The Jews in Poland are accustomed to days of terror. They have already gone through days when their beards were pulled in the streets; days when they were hurled off speeding trains; days when no one dared go out into the streets; days of pogroms when they had to hide themselves in garrets and cellars. The Jews in Poland have already lived through a period of anti-Semitic unrest such as is not known even in present day Germany.

These outrages had always occurred, however, in the provinces. Never in Warsaw. Never had they occurred in the city where the government sat.

Now—in the last Nara excesses—such outrages have taken place openly even in Warsaw, before the very eyes of Polish cabinet members in the capital of the so-called Polish Democratic Republic.


In this fact lies the chief danger should such outrages ever occur again. When it comes to pass that in the capital of Poland, under the eyes of the police, in broad daylight, Jews are stabbed in the streets, it is ample proof that the government policy of protection is inoperative with respect to Poland’s Jewish citizens.

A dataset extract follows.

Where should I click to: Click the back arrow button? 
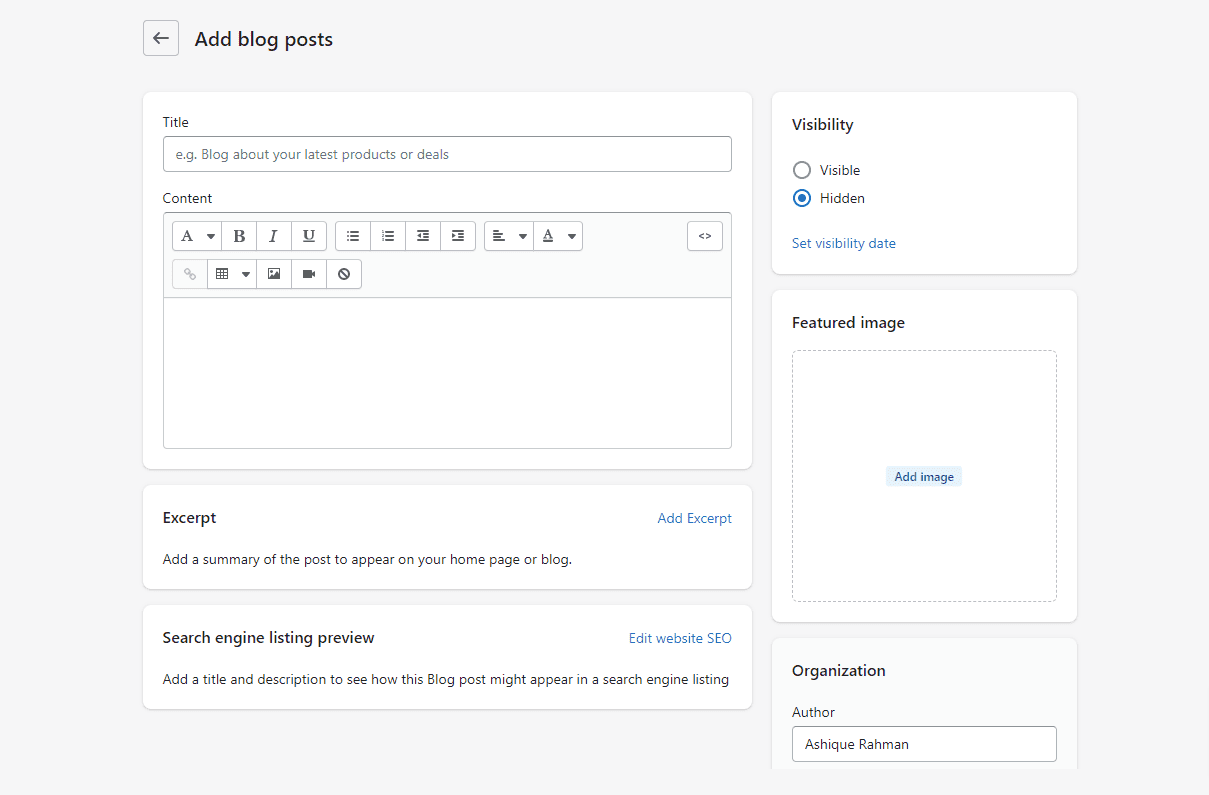point(161,39)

People who know conditions in Warsaw, and who know the sentiment in government circles, realize that the Nara hooligans would never have dared to come out into the main thoroughfares of Warsaw with knives in their hands, had they not felt certain that the government would tolerate that. Reliable persons say that if not for the tragic murder of Minister Pieracki there would now be such pogroms in Poland as have not been seen since the days of Bogdan Chmelnitzsky.

The murder of Pieracki put an end to the doings of the Nara party. Members of the party still live, however. They are free and the Jews live in fear lest they break out again. The danger for the Jews in Poland is, consequently not yet over. Not at all over yet.